*** Data ***
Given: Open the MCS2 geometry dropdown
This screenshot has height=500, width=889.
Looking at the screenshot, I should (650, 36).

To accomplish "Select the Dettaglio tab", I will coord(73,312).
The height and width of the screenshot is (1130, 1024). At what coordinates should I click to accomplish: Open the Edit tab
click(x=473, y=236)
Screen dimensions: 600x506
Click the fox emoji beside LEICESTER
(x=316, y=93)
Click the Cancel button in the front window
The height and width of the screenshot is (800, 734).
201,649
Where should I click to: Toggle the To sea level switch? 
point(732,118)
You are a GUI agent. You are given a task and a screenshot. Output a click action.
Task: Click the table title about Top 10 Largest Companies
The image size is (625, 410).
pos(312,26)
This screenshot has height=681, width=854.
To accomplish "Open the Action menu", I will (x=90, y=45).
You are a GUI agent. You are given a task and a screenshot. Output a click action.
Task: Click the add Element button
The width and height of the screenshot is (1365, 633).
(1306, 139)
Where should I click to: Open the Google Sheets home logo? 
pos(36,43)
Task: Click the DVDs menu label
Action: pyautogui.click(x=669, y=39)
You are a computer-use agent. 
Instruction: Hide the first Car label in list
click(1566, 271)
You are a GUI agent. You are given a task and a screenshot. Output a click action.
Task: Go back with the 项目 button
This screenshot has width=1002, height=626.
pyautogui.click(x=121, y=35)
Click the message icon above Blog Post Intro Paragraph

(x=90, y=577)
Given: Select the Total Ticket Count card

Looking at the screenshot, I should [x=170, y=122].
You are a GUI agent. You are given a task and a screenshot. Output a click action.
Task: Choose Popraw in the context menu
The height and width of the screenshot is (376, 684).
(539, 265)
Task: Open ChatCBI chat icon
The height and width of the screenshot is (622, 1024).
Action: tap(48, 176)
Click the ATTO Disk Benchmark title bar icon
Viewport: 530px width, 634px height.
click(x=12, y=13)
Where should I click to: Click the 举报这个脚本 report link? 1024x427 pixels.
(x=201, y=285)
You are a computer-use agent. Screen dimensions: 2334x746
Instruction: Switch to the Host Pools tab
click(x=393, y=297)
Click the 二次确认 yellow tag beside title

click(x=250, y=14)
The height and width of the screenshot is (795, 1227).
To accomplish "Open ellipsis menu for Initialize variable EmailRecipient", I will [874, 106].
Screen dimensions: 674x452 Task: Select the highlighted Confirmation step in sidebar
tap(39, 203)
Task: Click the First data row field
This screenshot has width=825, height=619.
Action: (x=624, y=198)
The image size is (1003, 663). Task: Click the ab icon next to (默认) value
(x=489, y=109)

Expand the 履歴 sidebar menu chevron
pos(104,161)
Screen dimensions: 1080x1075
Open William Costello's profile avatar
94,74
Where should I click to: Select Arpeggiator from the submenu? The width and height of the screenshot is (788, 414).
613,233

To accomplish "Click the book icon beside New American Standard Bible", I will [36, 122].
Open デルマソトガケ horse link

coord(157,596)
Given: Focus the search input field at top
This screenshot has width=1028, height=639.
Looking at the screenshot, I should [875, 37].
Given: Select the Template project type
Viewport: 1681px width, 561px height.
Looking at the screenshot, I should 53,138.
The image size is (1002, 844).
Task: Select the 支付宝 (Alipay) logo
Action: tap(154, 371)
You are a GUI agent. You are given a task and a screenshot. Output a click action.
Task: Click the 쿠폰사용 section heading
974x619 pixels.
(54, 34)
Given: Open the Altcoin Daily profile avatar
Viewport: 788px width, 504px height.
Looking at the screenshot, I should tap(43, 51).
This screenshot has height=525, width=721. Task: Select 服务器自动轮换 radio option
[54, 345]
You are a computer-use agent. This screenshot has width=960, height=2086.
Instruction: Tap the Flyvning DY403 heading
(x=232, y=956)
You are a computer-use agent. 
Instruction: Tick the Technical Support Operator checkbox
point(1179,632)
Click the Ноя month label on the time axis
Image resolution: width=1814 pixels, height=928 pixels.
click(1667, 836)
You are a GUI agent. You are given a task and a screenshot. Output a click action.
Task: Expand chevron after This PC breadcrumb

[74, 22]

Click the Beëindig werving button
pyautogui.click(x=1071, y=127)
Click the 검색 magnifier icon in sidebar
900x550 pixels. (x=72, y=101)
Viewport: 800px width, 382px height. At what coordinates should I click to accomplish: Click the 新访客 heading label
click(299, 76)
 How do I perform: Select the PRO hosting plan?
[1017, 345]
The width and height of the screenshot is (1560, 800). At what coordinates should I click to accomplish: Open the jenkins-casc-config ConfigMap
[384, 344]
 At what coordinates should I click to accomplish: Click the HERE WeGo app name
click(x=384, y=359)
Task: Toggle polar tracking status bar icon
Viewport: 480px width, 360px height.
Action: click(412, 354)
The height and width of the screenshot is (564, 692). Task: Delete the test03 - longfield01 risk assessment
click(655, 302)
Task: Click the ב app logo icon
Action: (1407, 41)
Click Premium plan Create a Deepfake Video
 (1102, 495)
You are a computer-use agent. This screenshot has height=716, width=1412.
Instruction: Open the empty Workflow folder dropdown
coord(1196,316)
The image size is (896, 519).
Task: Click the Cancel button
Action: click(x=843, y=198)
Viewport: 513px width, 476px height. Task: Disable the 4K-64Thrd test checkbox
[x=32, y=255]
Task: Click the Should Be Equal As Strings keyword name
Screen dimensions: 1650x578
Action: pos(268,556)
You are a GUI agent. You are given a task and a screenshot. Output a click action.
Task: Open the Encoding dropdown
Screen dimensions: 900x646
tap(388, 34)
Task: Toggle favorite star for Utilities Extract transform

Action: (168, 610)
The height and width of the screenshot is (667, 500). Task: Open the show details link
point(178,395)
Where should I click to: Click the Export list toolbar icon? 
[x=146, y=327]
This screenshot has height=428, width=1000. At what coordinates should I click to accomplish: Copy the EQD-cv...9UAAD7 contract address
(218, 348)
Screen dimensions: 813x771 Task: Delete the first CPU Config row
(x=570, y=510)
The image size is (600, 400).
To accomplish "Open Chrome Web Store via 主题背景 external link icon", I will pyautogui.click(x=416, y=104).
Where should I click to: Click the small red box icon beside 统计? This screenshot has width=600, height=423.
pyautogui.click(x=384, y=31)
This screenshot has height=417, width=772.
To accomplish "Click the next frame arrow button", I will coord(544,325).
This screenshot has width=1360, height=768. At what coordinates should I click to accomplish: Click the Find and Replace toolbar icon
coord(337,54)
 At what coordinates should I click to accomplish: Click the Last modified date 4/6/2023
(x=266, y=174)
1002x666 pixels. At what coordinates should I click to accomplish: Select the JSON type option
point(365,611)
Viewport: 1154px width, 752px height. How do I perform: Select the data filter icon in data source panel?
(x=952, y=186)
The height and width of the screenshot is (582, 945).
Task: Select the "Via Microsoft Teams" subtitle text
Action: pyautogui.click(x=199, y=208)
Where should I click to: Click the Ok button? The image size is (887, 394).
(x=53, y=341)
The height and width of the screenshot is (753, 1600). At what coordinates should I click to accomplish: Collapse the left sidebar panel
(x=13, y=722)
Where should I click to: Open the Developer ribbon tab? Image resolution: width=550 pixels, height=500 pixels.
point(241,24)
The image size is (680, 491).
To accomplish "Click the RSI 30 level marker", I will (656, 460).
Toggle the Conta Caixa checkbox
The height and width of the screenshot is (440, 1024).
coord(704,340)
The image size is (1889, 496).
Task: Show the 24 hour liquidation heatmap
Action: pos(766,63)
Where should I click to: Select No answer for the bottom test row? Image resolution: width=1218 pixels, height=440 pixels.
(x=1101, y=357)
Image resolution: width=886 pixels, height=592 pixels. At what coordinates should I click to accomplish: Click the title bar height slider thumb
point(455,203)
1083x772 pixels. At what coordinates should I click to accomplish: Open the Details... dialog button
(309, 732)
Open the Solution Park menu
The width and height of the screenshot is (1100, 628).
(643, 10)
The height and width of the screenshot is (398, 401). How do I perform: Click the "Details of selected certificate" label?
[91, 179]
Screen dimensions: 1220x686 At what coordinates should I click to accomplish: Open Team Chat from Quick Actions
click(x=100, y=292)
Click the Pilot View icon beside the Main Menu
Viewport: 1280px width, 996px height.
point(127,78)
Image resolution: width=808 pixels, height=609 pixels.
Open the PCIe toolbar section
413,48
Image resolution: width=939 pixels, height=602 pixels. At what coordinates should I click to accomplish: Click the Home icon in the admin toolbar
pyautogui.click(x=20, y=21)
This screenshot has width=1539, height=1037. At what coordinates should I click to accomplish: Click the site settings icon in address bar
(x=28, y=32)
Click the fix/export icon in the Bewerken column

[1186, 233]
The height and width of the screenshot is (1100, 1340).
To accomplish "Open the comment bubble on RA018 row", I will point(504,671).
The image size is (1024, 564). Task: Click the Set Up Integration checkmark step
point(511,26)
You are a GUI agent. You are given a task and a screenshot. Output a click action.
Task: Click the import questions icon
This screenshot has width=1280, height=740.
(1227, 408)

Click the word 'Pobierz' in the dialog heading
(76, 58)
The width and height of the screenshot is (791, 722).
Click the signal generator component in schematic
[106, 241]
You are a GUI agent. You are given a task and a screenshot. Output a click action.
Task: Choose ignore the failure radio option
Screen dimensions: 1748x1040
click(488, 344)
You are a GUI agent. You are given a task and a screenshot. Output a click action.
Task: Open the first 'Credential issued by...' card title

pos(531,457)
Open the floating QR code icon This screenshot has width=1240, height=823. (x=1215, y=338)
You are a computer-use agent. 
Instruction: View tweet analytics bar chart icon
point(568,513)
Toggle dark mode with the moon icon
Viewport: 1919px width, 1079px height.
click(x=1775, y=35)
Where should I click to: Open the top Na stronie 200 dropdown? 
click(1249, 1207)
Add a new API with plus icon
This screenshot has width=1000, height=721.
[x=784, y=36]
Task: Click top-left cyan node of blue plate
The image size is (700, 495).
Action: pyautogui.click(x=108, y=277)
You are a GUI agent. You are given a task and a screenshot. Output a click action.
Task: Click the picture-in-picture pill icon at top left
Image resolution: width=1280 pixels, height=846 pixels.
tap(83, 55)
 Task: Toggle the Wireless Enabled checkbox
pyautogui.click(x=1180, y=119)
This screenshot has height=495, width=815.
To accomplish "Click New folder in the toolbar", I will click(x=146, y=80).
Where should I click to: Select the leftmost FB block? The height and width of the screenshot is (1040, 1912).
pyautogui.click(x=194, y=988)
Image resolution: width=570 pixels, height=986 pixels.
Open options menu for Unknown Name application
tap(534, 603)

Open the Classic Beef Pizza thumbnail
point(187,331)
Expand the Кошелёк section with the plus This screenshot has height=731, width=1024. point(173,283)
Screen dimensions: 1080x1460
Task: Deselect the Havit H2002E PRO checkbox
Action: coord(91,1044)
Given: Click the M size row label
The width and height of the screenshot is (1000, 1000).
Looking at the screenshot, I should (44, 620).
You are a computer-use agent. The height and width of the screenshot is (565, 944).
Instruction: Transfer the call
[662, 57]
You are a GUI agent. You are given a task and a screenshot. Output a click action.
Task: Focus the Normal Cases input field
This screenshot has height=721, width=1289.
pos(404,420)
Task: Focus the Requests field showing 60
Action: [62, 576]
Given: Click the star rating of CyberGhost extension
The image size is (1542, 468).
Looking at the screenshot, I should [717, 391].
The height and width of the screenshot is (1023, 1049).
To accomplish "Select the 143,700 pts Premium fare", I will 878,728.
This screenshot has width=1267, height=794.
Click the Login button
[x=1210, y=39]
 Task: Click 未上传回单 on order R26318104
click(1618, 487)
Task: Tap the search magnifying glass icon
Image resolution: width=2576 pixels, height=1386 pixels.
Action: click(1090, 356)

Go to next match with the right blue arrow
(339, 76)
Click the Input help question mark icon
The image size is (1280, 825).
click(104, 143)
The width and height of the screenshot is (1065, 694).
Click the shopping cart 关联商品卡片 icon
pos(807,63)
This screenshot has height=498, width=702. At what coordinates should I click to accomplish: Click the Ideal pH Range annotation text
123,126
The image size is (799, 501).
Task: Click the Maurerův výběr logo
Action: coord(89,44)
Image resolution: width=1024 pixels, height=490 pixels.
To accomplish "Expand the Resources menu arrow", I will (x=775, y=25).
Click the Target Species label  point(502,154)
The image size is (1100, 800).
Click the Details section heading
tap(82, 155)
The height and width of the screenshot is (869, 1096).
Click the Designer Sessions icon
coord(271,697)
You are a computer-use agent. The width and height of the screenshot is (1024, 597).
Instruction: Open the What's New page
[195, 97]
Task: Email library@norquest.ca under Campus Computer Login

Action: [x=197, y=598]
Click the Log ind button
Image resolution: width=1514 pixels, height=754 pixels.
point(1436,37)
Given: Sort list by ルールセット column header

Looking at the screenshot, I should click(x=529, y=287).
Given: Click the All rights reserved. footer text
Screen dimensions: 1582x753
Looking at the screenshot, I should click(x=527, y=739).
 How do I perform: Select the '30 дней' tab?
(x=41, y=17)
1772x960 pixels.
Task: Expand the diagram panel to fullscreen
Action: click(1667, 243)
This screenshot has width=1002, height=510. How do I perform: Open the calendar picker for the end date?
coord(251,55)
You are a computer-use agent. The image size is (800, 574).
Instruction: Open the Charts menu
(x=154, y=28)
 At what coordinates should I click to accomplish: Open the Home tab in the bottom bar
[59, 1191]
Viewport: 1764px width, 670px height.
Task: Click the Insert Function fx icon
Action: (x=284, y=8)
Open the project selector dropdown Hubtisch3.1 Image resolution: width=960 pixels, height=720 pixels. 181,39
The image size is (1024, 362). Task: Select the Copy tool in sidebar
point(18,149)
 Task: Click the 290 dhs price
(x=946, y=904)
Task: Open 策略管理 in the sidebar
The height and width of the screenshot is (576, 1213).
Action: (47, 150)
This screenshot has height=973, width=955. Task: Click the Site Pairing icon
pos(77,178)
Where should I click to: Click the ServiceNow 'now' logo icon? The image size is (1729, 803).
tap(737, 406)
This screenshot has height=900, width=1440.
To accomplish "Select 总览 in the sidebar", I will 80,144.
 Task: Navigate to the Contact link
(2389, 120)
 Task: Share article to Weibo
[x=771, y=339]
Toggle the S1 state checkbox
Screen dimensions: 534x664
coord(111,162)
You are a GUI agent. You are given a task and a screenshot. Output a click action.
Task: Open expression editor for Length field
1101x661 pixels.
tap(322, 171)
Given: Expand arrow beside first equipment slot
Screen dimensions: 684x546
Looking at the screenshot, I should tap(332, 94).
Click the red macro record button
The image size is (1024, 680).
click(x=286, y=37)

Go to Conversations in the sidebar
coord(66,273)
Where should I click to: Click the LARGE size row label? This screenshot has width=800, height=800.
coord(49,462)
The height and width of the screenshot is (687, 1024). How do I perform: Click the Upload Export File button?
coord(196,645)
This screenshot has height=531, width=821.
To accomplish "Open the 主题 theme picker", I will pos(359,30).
***
The problem:
Working from the listing above, pick out every line that has "Choose" and copy it.

Problem solution:
Task: Choose Popraw in the context menu
Task: Choose ignore the failure radio option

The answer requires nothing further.